Siri Keeps Your Data For Two Years
New submitter LeadSongDog writes with news that Apple has provided information on how long it holds onto voice search data used by its digital assistant software Siri. Speaking to Wired, an Apple representative said the data is kept for two years after the initial query.
"Here’s what happens. Whenever you speak into Apple’s voice activated personal digital assistant, it ships it off to Apple’s data farm for analysis. Apple generates a random numbers to represent the user and it associates the voice files with that number. This number — not your Apple user ID or email address — represents you as far as Siri’s back-end voice analysis system is concerned. Once the voice recording is six months old, Apple “disassociates” your user number from the clip, deleting the number from the voice file. But it keeps these disassociated files for up to 18 more months for testing and product improvement purposes."
This information came in response to requests for clarification of Siri's privacy policy, which was not very clear as written. The director of privacy group Big Brother Watch said, "There needs to be a very high justification for retaining such intrusive data for longer than is absolutely necessary to provide the service."
How long are the backups of these systems kept for? Do they require a subpoena to get those backups, or will Apple cheerfully hand it over to any agency that asks?
Big Brother will come along at least once during that period so you can rest assured knowing it's stored for eternity.
is unfortunately in the eye of the beholder... The US government's reliance on it's ability to access private data has helped so much with the Boston suspects, we will wrest these gains into the intrusion of privacy from their cold, dead hands.
Happiness in intelligent people is the rarest thing I know.
Ernest Hemingway
"Siri, how much fuel oil should I mix with 25 pounds of ammonium nitrate?"
Anyone have the timeline for Google's disassociation and destruction of search queries? I'm curious how Apple's policies compare against those.
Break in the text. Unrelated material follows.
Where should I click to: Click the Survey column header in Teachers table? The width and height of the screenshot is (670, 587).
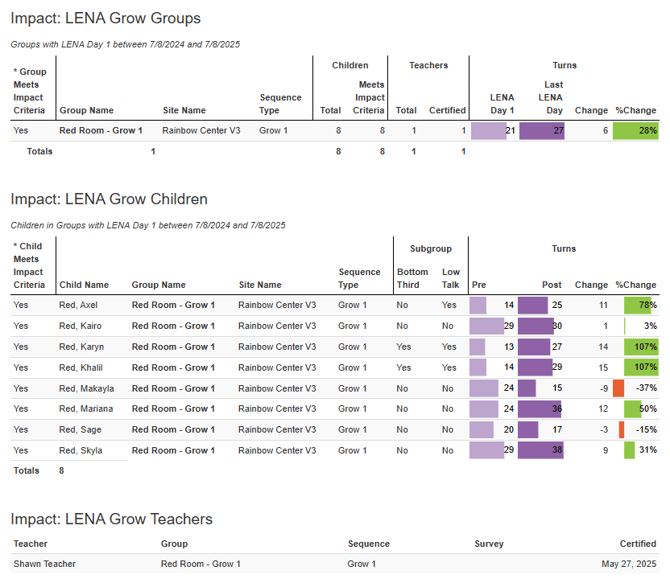(x=489, y=545)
My guess is the overlap between "people who complained Siri wasn't accurate" and "people who dont want apple keeping any Siri data so they can make it better" is pretty close to perfect.
Google reads your mail. Apple listens to your ravings. Don't like it, don't use it. And they only keep 'your' (ie identifable) data 6 months.
It's becoming exceedingly difficult to keep your search history private. All the major search companies keep it, Apple keeps Siri searches, etc. DuckDuckGo I believe keeps things as anonymous as you can get. There are also some hacks you can do if you are careful, privacy mode/ incognito is a start, but even then it's easy to tip your hand. If you are truly doing something crazy, use a bootable USB and do your searches from a random public wifi hotspot.
I am getting tired of Apples continuing Privacy abused, first they sell their customers to the highest bidder now this.
Even Siri was ruined with advertising http://www.inquisitr.com/256025/steve-wozniak-says-apple-ruined-siri-technology-after-acquisition/ "Steve says he initially loved Siri because it could accurately answer questions such as “What are the five largest lakes in California?” and “What are the prime numbers greater than 87?” . To which Wozniak replied, “It’s incredible. It’s like it understands ‘greater than.’”
Wozniak also notes that his former question about California Lakes now brings up lakefront properties while his question about prime numbers now displays information about prime ribs."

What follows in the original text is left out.